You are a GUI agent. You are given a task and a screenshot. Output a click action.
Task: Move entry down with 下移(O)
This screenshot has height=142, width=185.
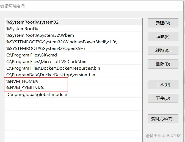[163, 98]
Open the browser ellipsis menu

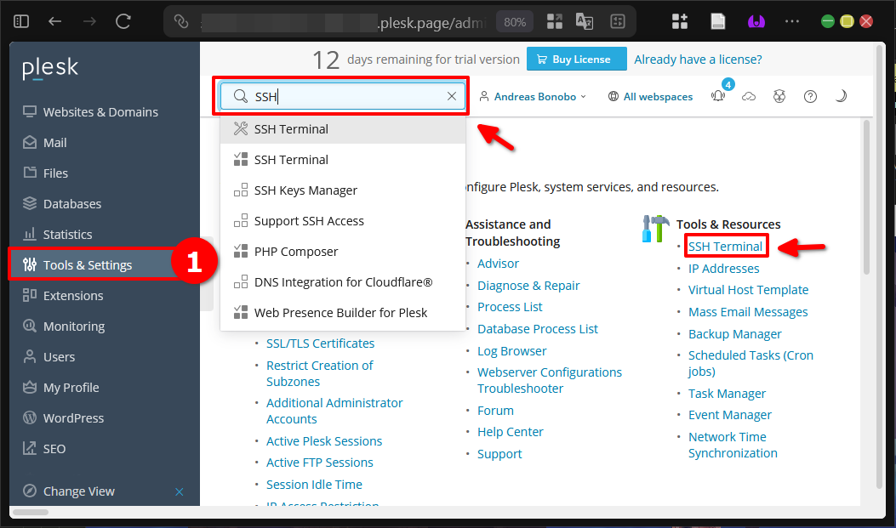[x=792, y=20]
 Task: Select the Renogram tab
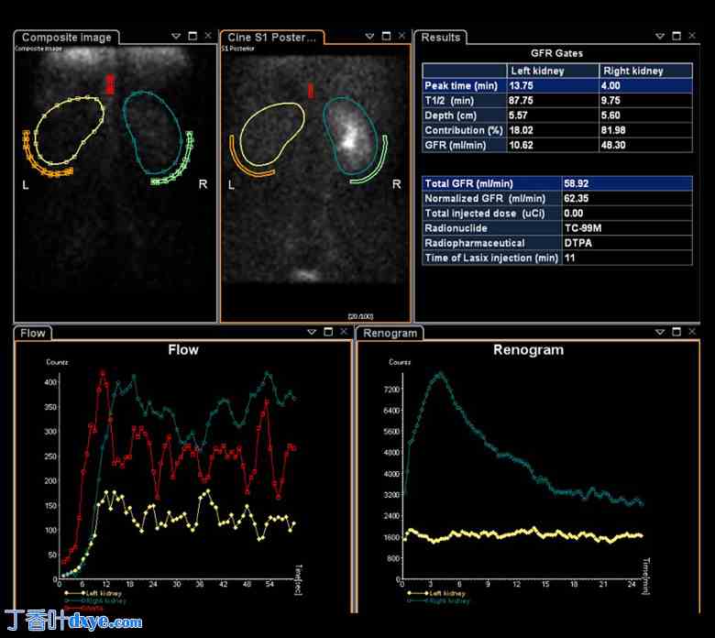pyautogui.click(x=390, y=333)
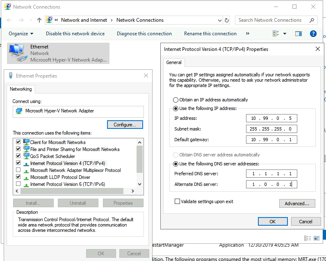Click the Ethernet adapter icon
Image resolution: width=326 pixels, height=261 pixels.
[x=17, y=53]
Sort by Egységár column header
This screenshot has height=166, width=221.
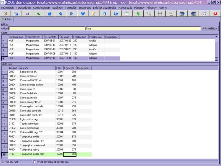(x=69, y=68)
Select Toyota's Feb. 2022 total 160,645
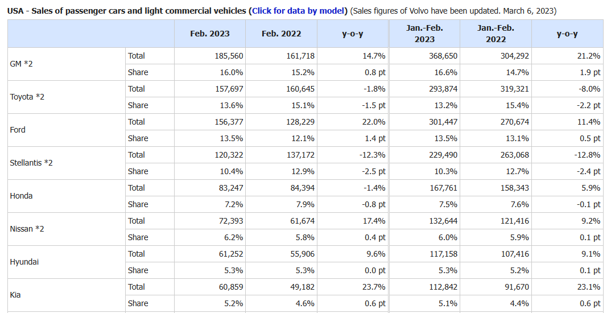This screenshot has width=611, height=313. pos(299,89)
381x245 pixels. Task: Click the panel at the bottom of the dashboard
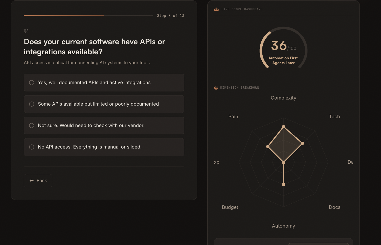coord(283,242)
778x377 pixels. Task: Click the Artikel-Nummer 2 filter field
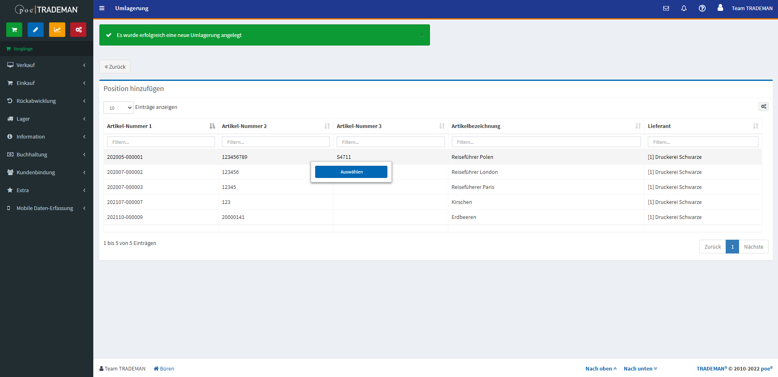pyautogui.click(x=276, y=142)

#####

#### [Task]
Transcribe the full listing exactly, but keep every image out of it.

#### [The answer]
You are a GUI agent. You are given a task and a screenshot. Output a click action.
Task: Move entry down with 下移(O)
This screenshot has height=142, width=185.
[163, 98]
Open the browser ellipsis menu

[x=792, y=20]
 Task: Select the Renogram tab
pyautogui.click(x=390, y=333)
Click the Ethernet adapter icon
Image resolution: width=326 pixels, height=261 pixels.
[x=17, y=53]
Sort by Egységár column header
This screenshot has height=166, width=221.
(x=69, y=68)
Select Toyota's Feb. 2022 total 160,645
This screenshot has width=611, height=313. pos(299,89)
381x245 pixels. Task: Click the panel at the bottom of the dashboard
coord(283,242)
778x377 pixels. Task: Click the Artikel-Nummer 2 filter field
pyautogui.click(x=276, y=142)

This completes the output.